START INFORMATION SHOWN

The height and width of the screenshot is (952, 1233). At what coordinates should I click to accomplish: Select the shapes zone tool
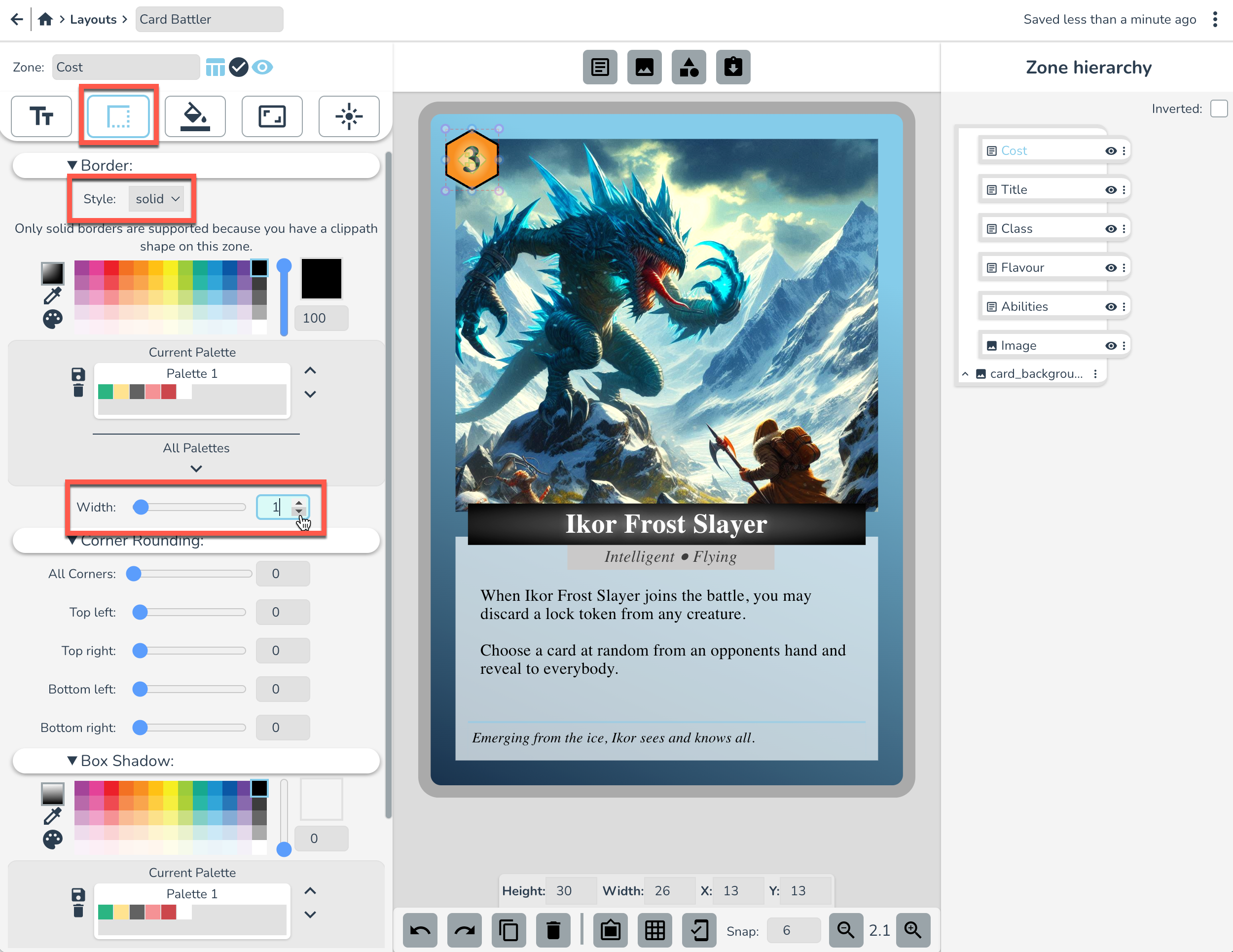688,67
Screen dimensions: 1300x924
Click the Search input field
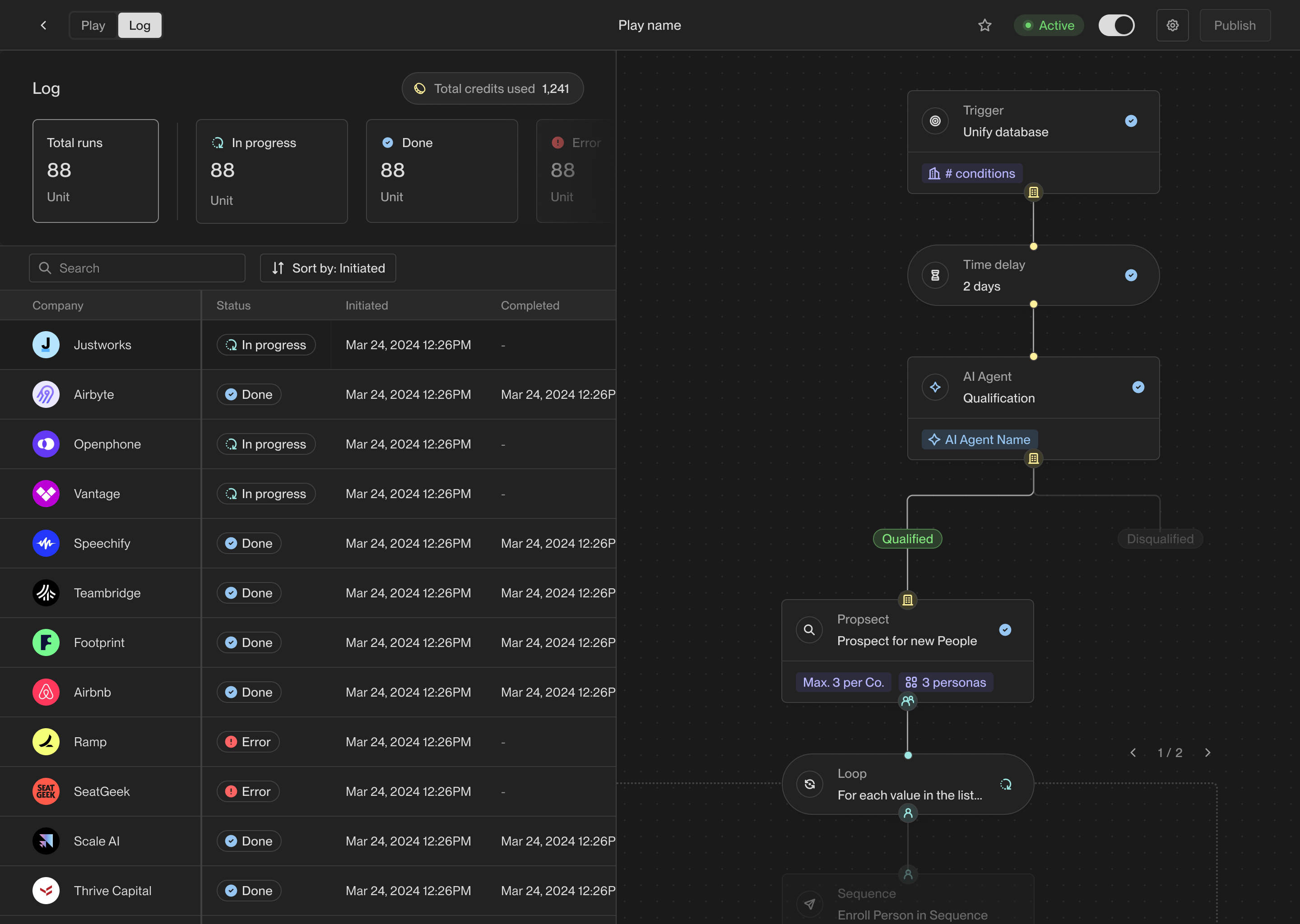point(137,268)
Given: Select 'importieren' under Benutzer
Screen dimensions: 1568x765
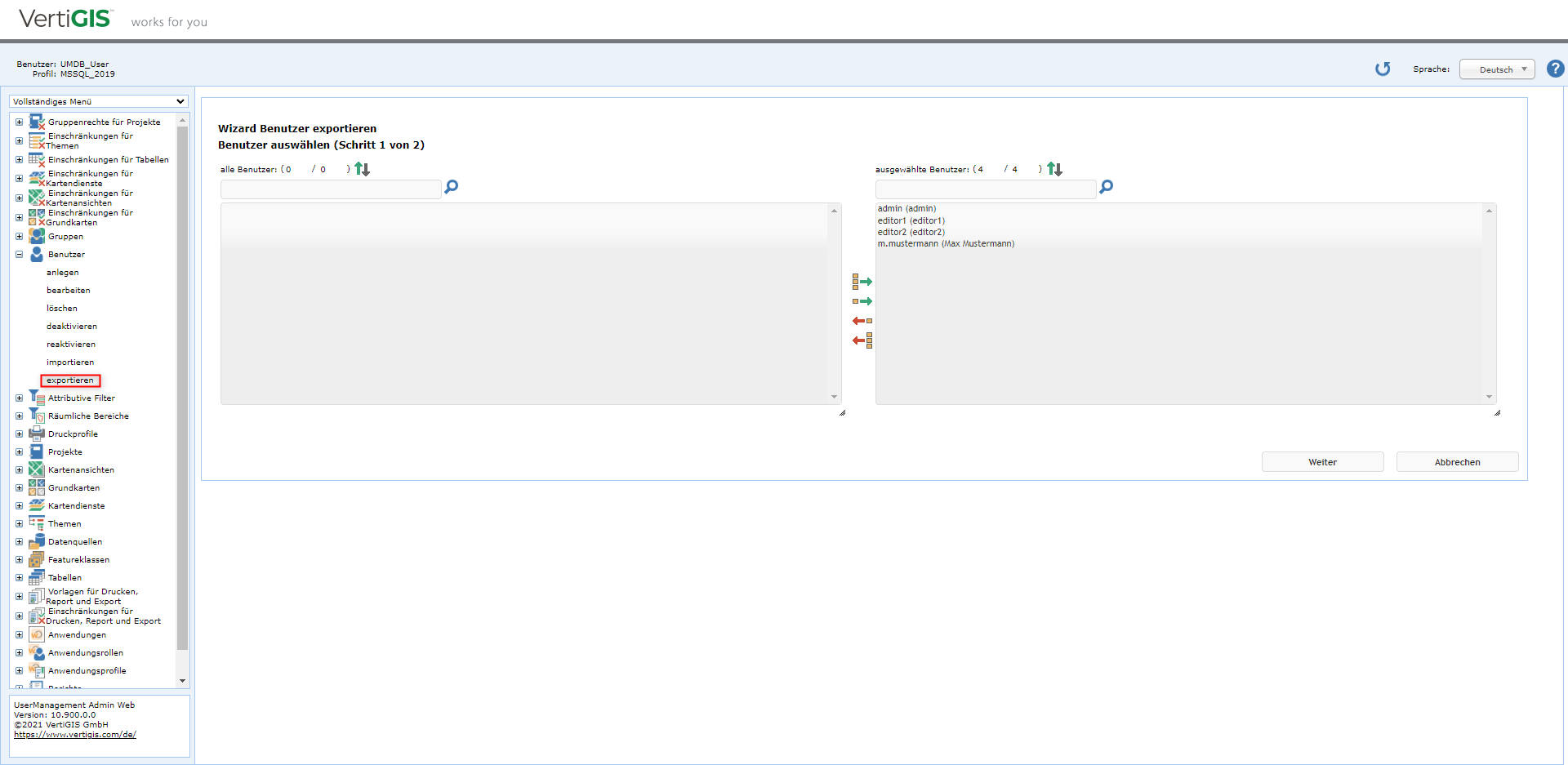Looking at the screenshot, I should [70, 362].

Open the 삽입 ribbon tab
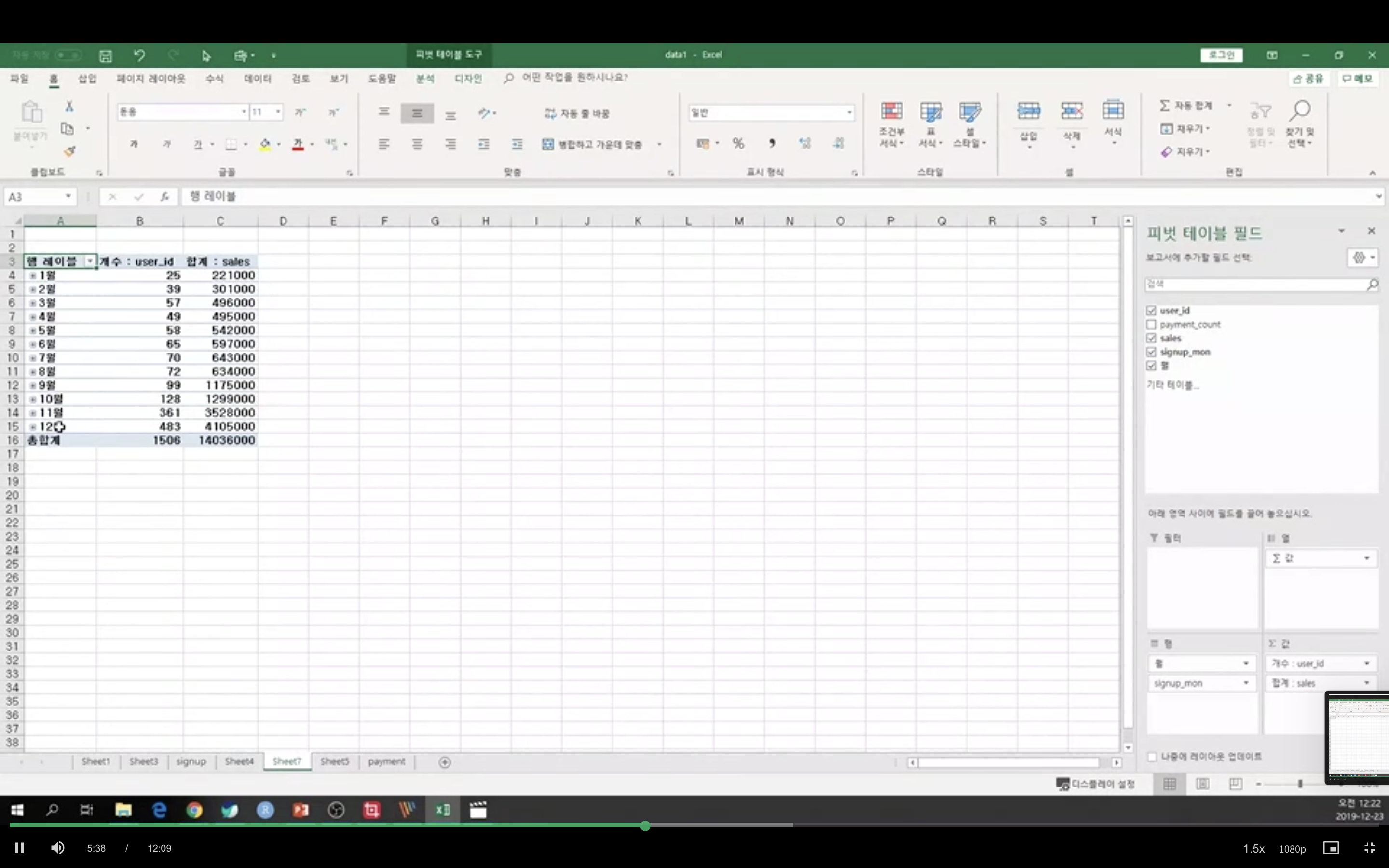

END INFORMATION SHOWN

WHAT THE TASK ASKS → Could you output every record above exactly as it appears, without the pictures?

RESULT FOR THIS EXERCISE →
The height and width of the screenshot is (952, 1233). At what coordinates should I click to accomplish: Select the shapes zone tool
688,67
Screen dimensions: 1300x924
Click the Search input field
point(137,268)
Given: Select 'importieren' under Benutzer
Screen dimensions: 1568x765
Looking at the screenshot, I should [70, 362].

Open the 삽입 ribbon tab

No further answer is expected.